Pero su misma declaración de amor le traicionaba, porque tan pronto confesaba su creciente pasión, como en la línea siguiente se descartaba para un futuro a su lado, e insistía una vez más en que no era merecedor de su compañía, y que las enormes diferencias entre los dos se hacían insalvables. Menos práctico y más romántico, hasta la inducía, si es que aún significaba algo para ella, a que lo olvidase y atendiese a alguno de los muchos pretendientes que tenía por la aldea y por Ourense... ¡Y vaya si los tenía! Juntándolos, se podría cubrir con sus nombres todo el santoral. Sus compañeras de estudios de Magisterio la recriminaban con frecuencia por sus permanentes desdenes a los chicos. Había dejado buenas amigas en Ourense, que aunque algo tontitas, y algo “miradas”, le tenían mucho afecto, al que ella también correspondía. La habían integrado en su grupo desde el primer día. Participaba en sus paseos, en sus planes, se relacionaba con un sinfín de amistades, y por supuesto, la invitaban siempre a las muchas fiestas sociales que acostumbraban a celebrar. Cumpleaños, santos, despedidas... en casa de unas y otras... se buscaban continuamente algún motivo para organizarlas. Y como es natural, entre la escuela, las celebraciones, los familiares y amigos de la pandilla... había conocido a medio Ourense... y a muchos candidatos que allí quedaron. Entre ellos, más de un hermano de sus íntimas amigas, que aún ahora, acabado el curso y su estancia en la capital, le enviaban sus mensajes a través de las hermanas. Al encontrarse con ellas, pasado algún tiempo, le seguían preguntando: “Pilar, ¿pero aún piensas en el afila-

dor? ¡Quién nos diera a nosotras a algunos de los que desdeñas!”. Pilar ya sabía que la emigración de Camilo a Buenos Aires, no era más que una huida, un intento de olvidar un “amor imposible”, como él decía. Aunque justificase aquel viaje en repetidas ocasiones como “para hacer fortuna”, igual que su bisabuelo Olegario, ella conocía los verdaderos motivos. “... Para poder ofrecerte lo que mereces, Pilar.”, insistía. Pero siempre tuvo sus dudas, y muchas veces llegó a pensar que no volvería, conquistado finalmente por alguna bella argentina de hablar meloso, aunque él prometiese lo contrario en cada carta que escribía. Pocas personas se mantuvieron a su lado en aquel enamoramiento alocado e imparable.
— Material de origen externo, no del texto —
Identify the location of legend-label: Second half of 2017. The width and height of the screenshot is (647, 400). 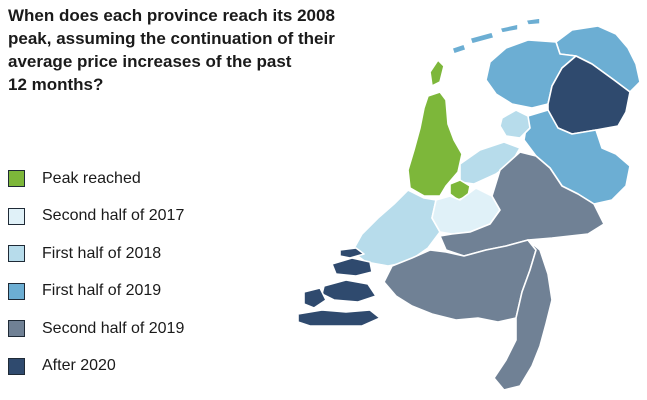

Su padre, Herminda, y también Elvira -mientras no se tuvo que marchar-, le hablaron con claridad de esas diferencias evidentes que había entre los dos, y sólo le pidieron prudencia y tiempo. Si después de sus años de estudio en Ourense, con la oportunidad de conocer otros ambientes, gentes distintas, relacionarse con chicos de superior nivel cultural y social... seguía pensando de la misma forma, y asumía la situación... ¿por qué no? Pero para entonces, ¿en dónde estaría Camilo?, se preguntaba Pilar cada día, dudando de todo... ¿En dónde estaría ahora?... ¿Por qué caminos andaría con la rueda en aquel momento?... ¿Seguiría en Buenos Aires?... ¿Ya no volvería más?... A diario le rezaba a San Antonio... aunque sus continuas plegarias iban a veces faltas de fe. Dicen que la esperanza es lo último que se pierde, y a pesar de los vaive-

nes de su ánimo, algo le decía muy adentro que regresaría cualquier día de aquellos... ¡De pronto!... ... Las notas silbantes de un chifre irrumpieron poderosas en el aire, la levantaron en vilo del sillón en el que meditaba, la asomaron un instante al balcón, y la llevaron en volandas escaleras abajo... con inmensa locura... y al llegar a donde aguardaba, uno enfrente del otro... se abrazaron en silencio... y lloraron de alegría.